#### Input records ####
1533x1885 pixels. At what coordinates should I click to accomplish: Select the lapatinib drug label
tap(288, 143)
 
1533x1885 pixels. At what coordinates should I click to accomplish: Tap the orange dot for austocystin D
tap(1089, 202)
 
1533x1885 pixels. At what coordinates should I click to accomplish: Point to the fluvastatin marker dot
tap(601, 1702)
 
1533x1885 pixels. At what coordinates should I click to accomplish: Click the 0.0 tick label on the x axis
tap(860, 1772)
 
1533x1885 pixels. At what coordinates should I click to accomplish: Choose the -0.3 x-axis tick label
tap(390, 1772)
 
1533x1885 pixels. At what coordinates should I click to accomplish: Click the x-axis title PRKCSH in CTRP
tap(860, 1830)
####
# [Exercise instructions]
Rewrite the listing, swapping each "click to accomplish" for "tap to complete" and leaving everything else the same.

# [Reply]
1533x1885 pixels. At what coordinates should I tap to complete: Select the lapatinib drug label
tap(288, 143)
 
1533x1885 pixels. At what coordinates should I tap to complete: Tap the orange dot for austocystin D
tap(1089, 202)
 
1533x1885 pixels. At what coordinates should I tap to complete: Point to the fluvastatin marker dot
tap(601, 1702)
 
1533x1885 pixels. At what coordinates should I tap to complete: Click the 0.0 tick label on the x axis
tap(860, 1772)
 
1533x1885 pixels. At what coordinates should I tap to complete: Choose the -0.3 x-axis tick label
tap(390, 1772)
 
1533x1885 pixels. At what coordinates should I tap to complete: Click the x-axis title PRKCSH in CTRP
tap(860, 1830)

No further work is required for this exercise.